Séminaire Jeunes chercheurs (Emma Kopp, jeudi 7 novembre 2024)

7 novembre 24

La prochaine séance du séminaire Jeunes chercheurs du CEREMADE aura lieu le jeudi 7 novembre 2024 à 17h en salle A707. Nous aurons le plaisir d'écouter Emma Kopp (CEREMADE), qui nous parlera de

How far can we trust a phylogeny ?

Abstract
Computational methods have been used to reconstruct the history of languages over several millennia, based on data from modern languages. Using stochastic models of evolution along a phylogenetic tree, these methods infer language relationships (the topology of the tree) along with the ages of ancestral languages, usually in the Bayesian setting. Language phylogenies in the literature rarely reconstruct ages beyond 8 to 10 thousand years; additionally, all the more ancient proposed language groupings are subject to debate within the scientific community. We investigate the threshold beyond which phylolinguistics trees reconstruction is unreliable. We apply theoretical results from the mathematics of phylogenies literature, which give upper bounds on the probability of correct reconstruction of the tree topology and the values at the root. In particular, we show that for languages evolving at the rates typically reported in the literature, it is impossible to reconstruct the topology of a tree whose root age is older than 12,000 years. For trees older than this threshold, the inferred topology will not be more reliable than a random guess.

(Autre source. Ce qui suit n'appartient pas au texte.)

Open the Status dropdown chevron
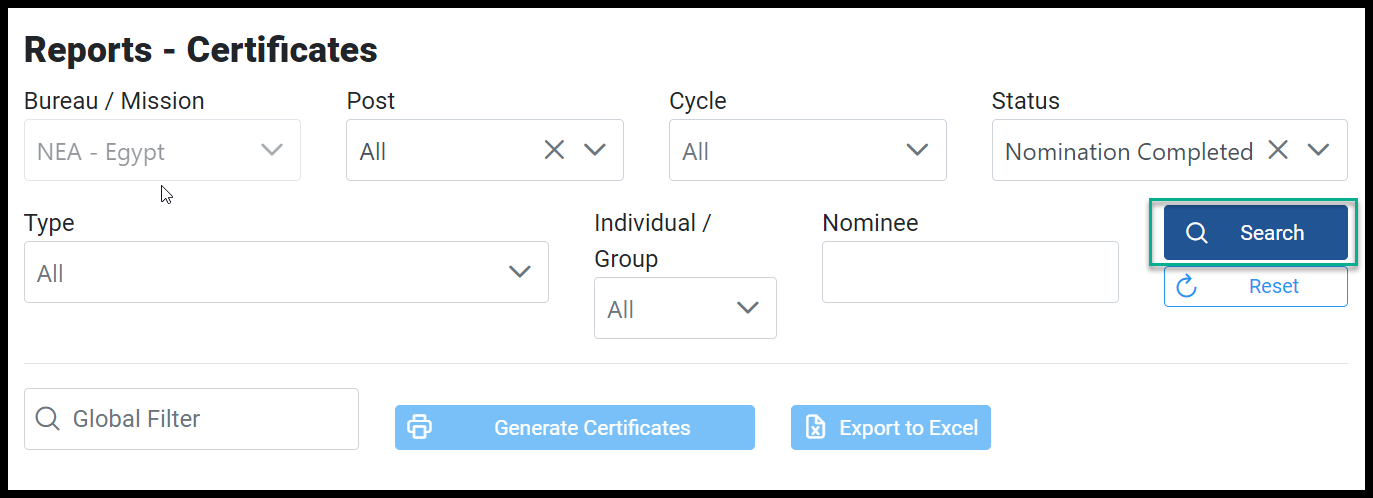This screenshot has height=498, width=1373. tap(1319, 150)
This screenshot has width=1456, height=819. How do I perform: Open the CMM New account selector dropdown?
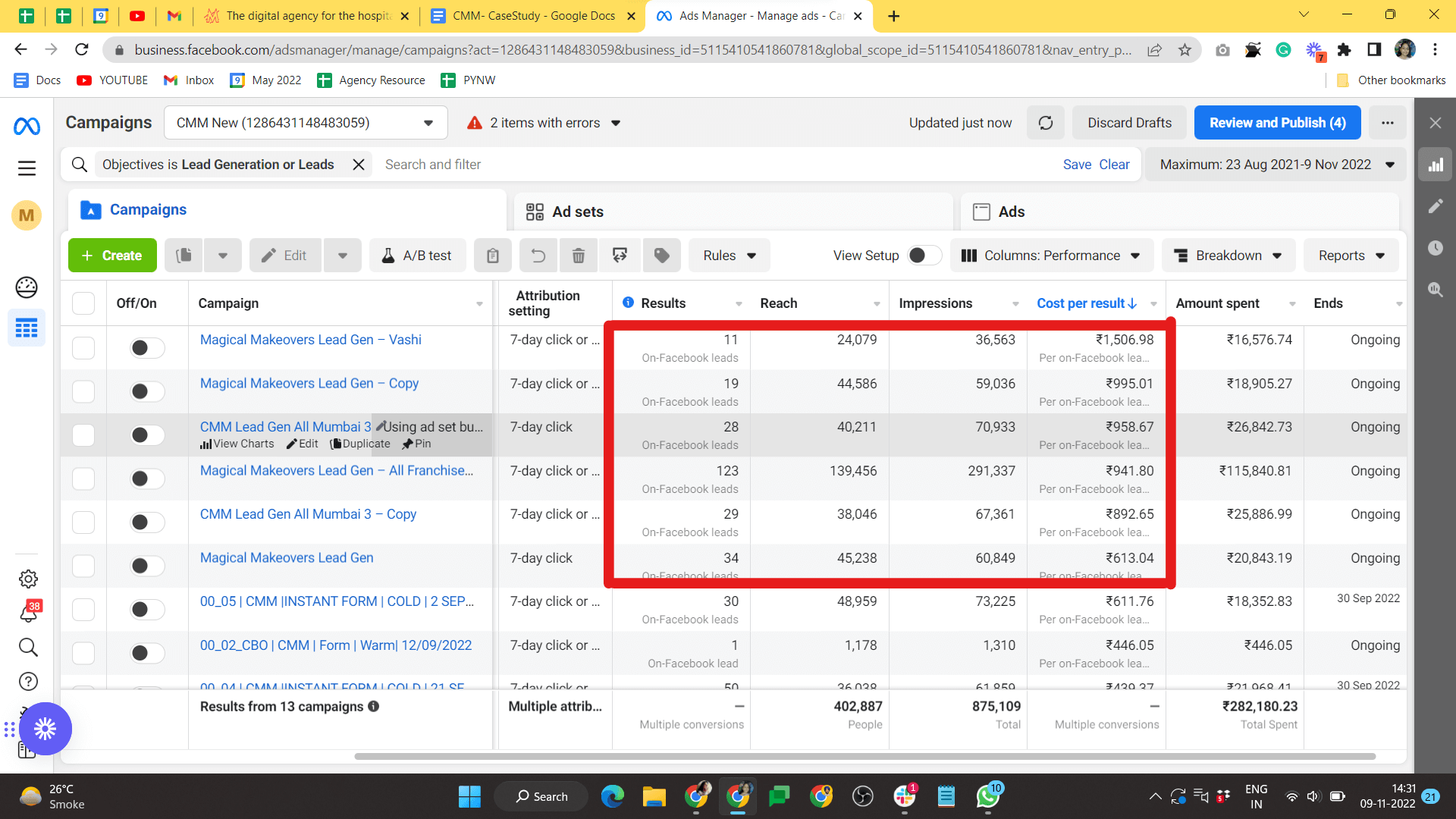click(305, 123)
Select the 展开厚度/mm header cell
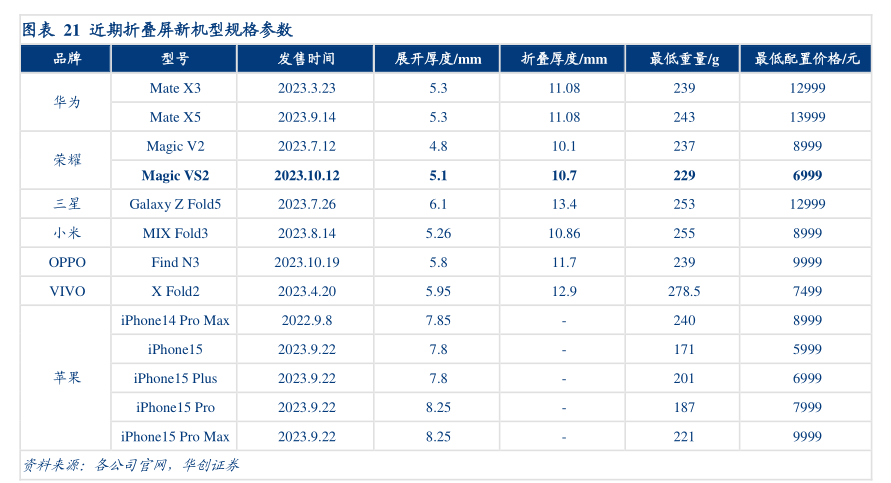891x483 pixels. click(x=438, y=59)

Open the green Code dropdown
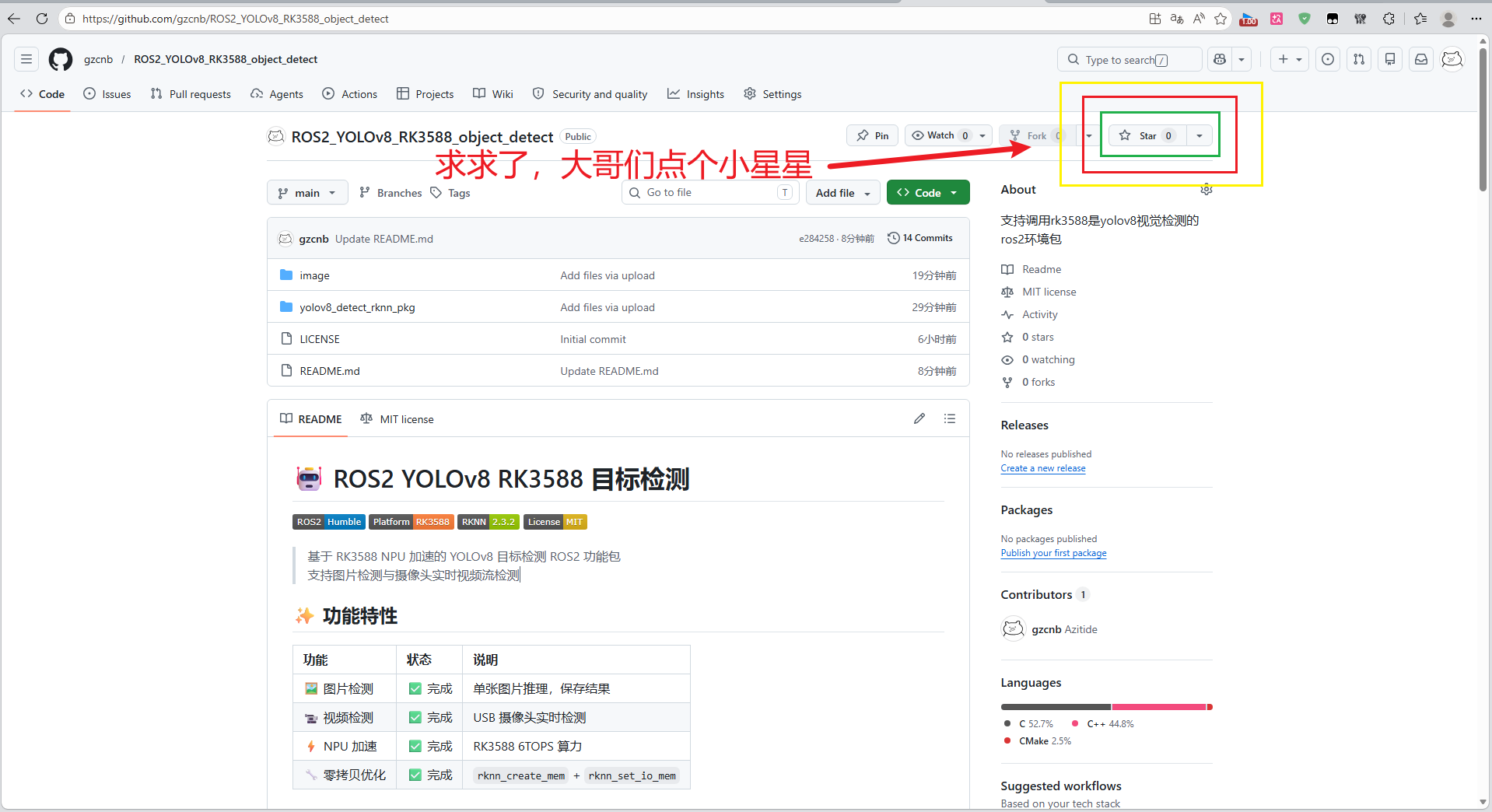tap(927, 193)
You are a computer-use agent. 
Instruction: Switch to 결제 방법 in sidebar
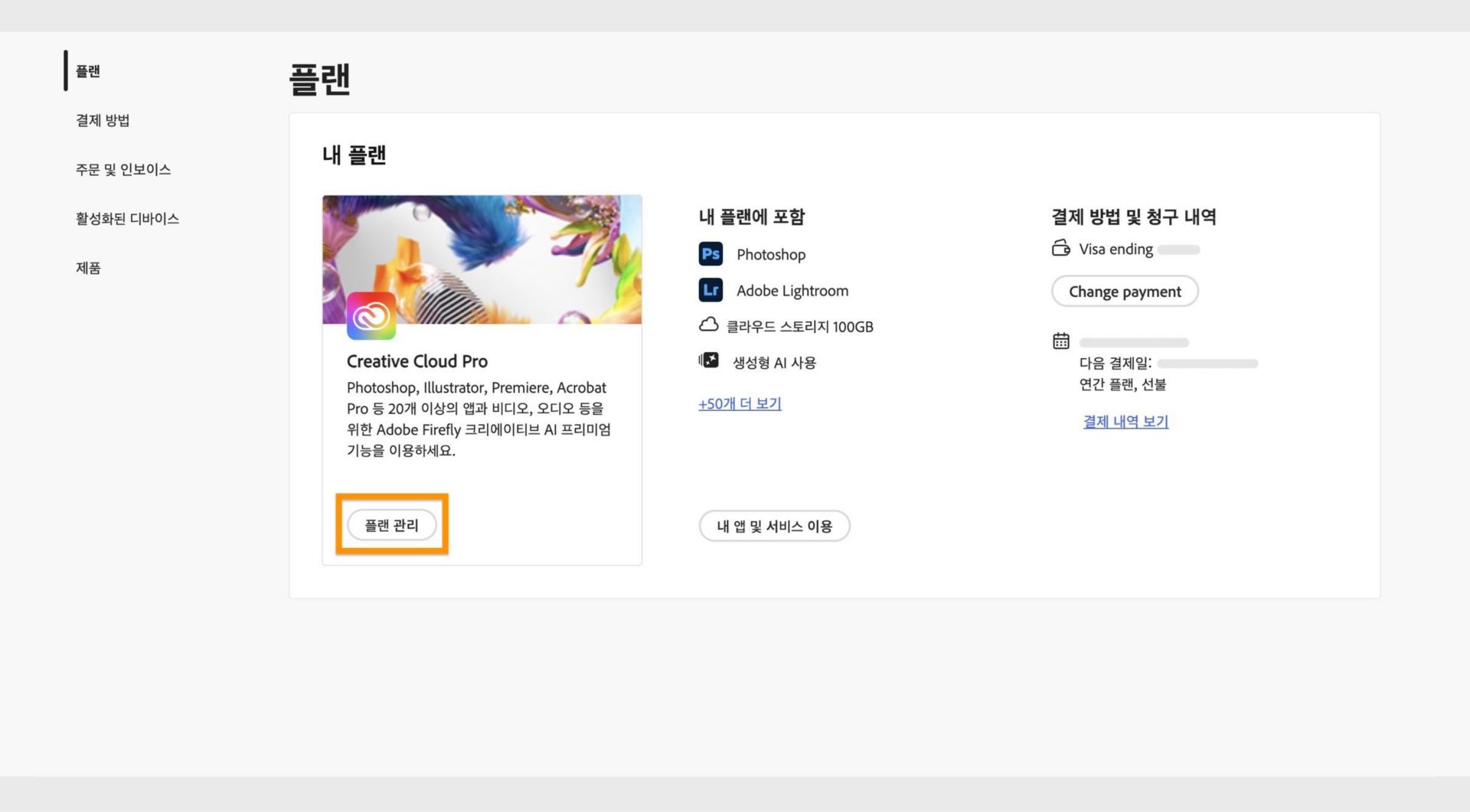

To arrive at this result, we reproduce three previous analyses on cognatized lexical data from 50 Sino-Tibetan languages, 422 Bantu languages and from 161 Indo-European. We use Markov Chain Monte Carlo to produce samples from the posterior distribution of model parameters.We then apply results from percolation theory and information theory to bound the probability of correct reconstruction. In both cases, we find that the bound decreases rapidly from 1 to 0, with a threshold between 9 and 12 thousand years. To our knowledge, this is the first theoretical quantitative bound on phylolinguistics methods. It demonstrates that reconstructing the deep topology of more ancient language families based on cognatized lexical data is a hopeless enterprise.